I’ve had spasms and hypertonicity since my accident. I like to think the intensity comes in peaks and troughs. There’s certainly no medical explanation for them. Not even an understanding of which direction the (garbled) message is coming from. Our bodies are a complicated beast.
As an inpatient at the PA my restless nights led to special boots being made to try and stop my feet from crashing into each other. Not very successful. After about 6 weeks of sleepless nights, one of my room mates had had enough, and dobbed me in. So a sleep study was organised.
It happened to fall on a day I washed my hair. If only I’d known. Lots of balls of bluetac sticking wires onto my head made that a pretty pointless exercise. I was set up in a pitch dark room, where I’d spend the night while they measured my brain activity.
Of course, the machine was faulty. Which meant being woken hourly so they could tweak it. Also faulty. The next morning they told me categorically that I had issues sleeping, and restless nights. Really??
My spasms had variety. There was the foot flap, which would have a good go every 8 seconds or so. There was the monster. My entire leg would shoot out into hypertonicity, with pain running from my injury down my leg to my toes. This one really told me I had muscles in my legs. The kick, pain from the hip down while my leg kicked out from the knee. And the stomp. A pared down version of the monster. Less intensity, more regularity.
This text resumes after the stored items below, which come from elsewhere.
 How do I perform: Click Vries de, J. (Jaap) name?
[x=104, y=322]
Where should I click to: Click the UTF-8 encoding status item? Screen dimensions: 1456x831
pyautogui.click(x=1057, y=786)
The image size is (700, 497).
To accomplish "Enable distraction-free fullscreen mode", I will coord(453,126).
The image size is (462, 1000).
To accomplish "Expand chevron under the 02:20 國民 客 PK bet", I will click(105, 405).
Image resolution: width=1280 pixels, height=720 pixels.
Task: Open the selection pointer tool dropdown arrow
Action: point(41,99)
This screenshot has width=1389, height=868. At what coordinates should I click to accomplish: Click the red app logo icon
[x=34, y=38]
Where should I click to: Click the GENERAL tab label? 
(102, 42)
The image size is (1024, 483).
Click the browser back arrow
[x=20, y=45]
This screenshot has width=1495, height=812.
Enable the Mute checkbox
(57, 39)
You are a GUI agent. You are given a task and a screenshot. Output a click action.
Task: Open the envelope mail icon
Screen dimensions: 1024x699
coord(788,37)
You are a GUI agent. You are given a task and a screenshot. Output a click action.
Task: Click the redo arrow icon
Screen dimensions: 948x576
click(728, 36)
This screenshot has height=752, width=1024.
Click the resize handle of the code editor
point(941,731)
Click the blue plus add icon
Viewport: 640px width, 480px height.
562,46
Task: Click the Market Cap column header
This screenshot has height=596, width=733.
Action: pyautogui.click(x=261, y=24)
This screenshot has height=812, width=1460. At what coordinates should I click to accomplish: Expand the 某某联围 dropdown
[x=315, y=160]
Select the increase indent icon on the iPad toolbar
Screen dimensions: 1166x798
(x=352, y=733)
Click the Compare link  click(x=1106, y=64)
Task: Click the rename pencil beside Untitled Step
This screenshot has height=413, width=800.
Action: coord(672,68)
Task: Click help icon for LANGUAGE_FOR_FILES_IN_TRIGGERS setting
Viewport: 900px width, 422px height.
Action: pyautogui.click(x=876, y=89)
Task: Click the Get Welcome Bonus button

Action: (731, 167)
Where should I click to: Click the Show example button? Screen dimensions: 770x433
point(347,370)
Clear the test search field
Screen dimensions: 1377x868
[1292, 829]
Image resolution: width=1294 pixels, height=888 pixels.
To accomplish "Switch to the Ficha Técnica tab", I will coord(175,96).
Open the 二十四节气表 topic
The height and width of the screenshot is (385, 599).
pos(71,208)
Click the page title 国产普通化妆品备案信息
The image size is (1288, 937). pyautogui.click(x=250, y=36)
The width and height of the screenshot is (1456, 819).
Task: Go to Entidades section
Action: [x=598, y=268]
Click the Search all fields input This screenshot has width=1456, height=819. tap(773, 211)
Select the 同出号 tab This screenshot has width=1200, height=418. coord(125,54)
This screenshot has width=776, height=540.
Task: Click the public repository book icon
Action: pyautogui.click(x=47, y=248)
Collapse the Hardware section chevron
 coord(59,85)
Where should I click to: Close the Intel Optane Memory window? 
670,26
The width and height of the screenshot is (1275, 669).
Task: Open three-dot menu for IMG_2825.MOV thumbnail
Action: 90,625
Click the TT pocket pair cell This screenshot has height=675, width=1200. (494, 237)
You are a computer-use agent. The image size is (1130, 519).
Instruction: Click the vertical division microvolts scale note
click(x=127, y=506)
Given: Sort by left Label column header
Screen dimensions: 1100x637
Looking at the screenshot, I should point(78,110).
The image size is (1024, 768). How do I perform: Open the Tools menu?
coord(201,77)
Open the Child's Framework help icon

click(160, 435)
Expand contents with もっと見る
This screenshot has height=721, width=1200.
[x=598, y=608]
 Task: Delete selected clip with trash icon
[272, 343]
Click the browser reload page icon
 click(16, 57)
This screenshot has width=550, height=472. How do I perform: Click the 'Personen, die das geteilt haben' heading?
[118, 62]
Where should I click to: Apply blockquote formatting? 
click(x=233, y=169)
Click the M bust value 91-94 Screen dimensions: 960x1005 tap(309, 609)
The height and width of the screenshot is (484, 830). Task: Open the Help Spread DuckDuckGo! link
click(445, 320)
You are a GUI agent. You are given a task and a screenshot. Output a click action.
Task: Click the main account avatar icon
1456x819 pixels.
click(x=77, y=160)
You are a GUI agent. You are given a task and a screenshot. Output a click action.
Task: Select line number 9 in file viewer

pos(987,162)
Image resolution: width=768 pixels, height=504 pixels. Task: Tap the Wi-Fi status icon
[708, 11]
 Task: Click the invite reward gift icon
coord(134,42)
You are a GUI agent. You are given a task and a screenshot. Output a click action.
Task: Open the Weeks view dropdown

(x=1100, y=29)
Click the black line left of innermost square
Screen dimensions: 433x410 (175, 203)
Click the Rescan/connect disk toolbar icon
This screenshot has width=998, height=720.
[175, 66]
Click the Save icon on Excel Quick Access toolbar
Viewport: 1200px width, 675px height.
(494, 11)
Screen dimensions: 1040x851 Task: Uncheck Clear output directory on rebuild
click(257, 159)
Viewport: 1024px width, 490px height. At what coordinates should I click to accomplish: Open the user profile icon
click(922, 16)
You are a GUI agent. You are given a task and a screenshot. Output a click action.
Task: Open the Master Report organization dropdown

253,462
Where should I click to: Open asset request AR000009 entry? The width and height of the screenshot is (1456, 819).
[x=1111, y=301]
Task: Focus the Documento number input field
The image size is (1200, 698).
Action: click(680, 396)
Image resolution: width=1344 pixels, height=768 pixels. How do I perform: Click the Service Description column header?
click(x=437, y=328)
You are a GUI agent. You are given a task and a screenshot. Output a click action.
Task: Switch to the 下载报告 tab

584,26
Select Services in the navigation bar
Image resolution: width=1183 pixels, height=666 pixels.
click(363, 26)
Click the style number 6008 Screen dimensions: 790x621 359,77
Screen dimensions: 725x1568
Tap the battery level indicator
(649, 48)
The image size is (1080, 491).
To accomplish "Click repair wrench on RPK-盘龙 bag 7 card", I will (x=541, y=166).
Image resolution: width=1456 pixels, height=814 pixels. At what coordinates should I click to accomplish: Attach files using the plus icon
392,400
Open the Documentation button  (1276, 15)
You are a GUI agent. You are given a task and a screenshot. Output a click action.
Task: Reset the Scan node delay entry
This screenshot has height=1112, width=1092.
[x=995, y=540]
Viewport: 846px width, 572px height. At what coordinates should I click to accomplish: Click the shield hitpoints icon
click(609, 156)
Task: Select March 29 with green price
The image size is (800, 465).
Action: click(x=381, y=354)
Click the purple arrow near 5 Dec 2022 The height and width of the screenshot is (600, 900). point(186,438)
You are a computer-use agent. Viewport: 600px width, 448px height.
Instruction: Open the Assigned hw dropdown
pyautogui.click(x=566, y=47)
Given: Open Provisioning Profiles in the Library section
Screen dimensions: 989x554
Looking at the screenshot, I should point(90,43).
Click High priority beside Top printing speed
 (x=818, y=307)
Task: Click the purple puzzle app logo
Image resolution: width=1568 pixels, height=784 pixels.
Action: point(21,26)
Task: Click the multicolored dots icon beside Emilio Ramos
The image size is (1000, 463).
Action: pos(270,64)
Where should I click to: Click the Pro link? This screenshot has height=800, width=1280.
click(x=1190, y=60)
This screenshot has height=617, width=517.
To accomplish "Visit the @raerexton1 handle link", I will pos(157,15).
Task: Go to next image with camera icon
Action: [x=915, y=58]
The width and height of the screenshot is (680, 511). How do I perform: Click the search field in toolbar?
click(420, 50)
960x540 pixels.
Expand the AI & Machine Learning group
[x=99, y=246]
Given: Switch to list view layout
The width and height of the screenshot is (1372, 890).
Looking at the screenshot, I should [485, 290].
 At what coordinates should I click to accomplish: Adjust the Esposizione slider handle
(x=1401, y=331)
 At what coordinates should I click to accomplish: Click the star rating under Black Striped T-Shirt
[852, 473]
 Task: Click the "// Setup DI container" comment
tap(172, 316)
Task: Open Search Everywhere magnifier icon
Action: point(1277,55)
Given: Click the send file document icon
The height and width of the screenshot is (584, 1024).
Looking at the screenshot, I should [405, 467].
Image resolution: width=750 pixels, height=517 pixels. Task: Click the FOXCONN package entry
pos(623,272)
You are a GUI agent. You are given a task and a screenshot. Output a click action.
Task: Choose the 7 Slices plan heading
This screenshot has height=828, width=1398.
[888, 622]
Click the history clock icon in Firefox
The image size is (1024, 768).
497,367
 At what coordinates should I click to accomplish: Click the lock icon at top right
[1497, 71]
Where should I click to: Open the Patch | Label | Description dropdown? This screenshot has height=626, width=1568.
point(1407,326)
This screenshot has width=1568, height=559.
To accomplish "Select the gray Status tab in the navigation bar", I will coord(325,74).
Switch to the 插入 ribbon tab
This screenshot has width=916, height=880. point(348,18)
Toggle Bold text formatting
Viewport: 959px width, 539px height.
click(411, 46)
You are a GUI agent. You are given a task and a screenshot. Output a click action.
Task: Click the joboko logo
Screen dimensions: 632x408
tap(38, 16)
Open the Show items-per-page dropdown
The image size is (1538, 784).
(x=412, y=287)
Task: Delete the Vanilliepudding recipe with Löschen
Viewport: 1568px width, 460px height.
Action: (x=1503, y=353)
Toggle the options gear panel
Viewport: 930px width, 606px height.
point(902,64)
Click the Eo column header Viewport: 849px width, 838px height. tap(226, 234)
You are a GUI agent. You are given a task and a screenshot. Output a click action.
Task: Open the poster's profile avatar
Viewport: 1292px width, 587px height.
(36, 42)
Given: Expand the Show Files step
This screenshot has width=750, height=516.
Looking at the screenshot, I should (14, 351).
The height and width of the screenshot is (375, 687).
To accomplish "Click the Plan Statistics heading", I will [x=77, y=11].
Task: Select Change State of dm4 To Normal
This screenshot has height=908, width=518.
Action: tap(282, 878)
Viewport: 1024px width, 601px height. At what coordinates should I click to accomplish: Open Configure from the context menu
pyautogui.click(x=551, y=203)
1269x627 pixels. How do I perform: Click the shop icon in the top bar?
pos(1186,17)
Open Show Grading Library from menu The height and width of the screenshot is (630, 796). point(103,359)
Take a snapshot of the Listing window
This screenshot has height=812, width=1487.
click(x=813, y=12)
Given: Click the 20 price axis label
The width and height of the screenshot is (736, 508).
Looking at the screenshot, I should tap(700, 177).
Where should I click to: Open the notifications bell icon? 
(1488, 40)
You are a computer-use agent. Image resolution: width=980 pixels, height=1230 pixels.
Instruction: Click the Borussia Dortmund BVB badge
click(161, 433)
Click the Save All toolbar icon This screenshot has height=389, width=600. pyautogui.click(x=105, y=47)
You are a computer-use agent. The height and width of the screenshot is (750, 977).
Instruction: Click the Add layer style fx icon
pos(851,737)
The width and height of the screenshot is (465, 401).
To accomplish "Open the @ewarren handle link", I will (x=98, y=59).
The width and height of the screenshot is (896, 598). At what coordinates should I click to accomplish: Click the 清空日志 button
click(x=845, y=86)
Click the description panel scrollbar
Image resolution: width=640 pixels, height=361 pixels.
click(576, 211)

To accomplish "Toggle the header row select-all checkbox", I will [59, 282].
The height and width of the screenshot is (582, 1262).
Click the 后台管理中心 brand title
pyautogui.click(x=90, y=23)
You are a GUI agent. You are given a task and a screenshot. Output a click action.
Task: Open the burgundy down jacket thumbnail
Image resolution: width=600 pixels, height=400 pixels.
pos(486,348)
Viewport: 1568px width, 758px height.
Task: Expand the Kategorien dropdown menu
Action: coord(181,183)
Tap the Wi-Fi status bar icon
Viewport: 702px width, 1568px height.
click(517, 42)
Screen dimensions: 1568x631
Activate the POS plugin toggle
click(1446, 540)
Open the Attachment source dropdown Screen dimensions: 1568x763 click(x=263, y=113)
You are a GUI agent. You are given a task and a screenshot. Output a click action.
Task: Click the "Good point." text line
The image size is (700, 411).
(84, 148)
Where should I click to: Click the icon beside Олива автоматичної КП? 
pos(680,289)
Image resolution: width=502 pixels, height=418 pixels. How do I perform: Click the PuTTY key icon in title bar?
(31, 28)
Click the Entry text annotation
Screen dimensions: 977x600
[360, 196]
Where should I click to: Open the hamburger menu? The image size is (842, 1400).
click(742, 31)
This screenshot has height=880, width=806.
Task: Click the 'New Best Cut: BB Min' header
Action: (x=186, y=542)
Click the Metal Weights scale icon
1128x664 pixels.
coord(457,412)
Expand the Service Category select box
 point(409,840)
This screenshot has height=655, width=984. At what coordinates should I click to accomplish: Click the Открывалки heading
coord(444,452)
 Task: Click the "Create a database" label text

The cocktail of drugs wasn’t helping. The knock to the head meant doses had to be kept very low. A couple of different trials of sleeping tablets also didn’t work. They may have made me tired, but my legs weren’t getting that particular message.
“Anger didn’t help either. By the early hours of the morning, when I had already spent hours trying everything I could to stop the spasms, anger was pretty much all I had left.”
I weaned myself off the drugs on October 2015. Did it make a difference? Not that I could tell. I did finally come to the realisation that anger was not my friend around this one. At all. You know when you get dumped by a wave, if you fight it you suffer. If you just go with it and let the roll happen, you recover a heck of a lot faster.
This is a bit the same. Hard as it may be to do at 3am, I go with it. There really is no point in fighting. I even try to work with it sometimes. This morning was a breakthrough reminder of how powerful that can be. It’s 4:45am and the foot flap has been going for a while. I’ve emptied my bladder, stood for some weight bearing, even squatted flat footed to get some relief. None of it worked.
I know that it’ll stop when I get in the chair. Let me tell you, that’s a really hard thing to NOT be angry about. So I know I’m getting up soon. Flap, flap, flap. In a break between I try to get the foot to do what the flap does so well, and have some dorsiflexion. On my terms. It works. Once.
I keep trying. But once is enough. Today. I know I can. So I will. Keep trying, at least.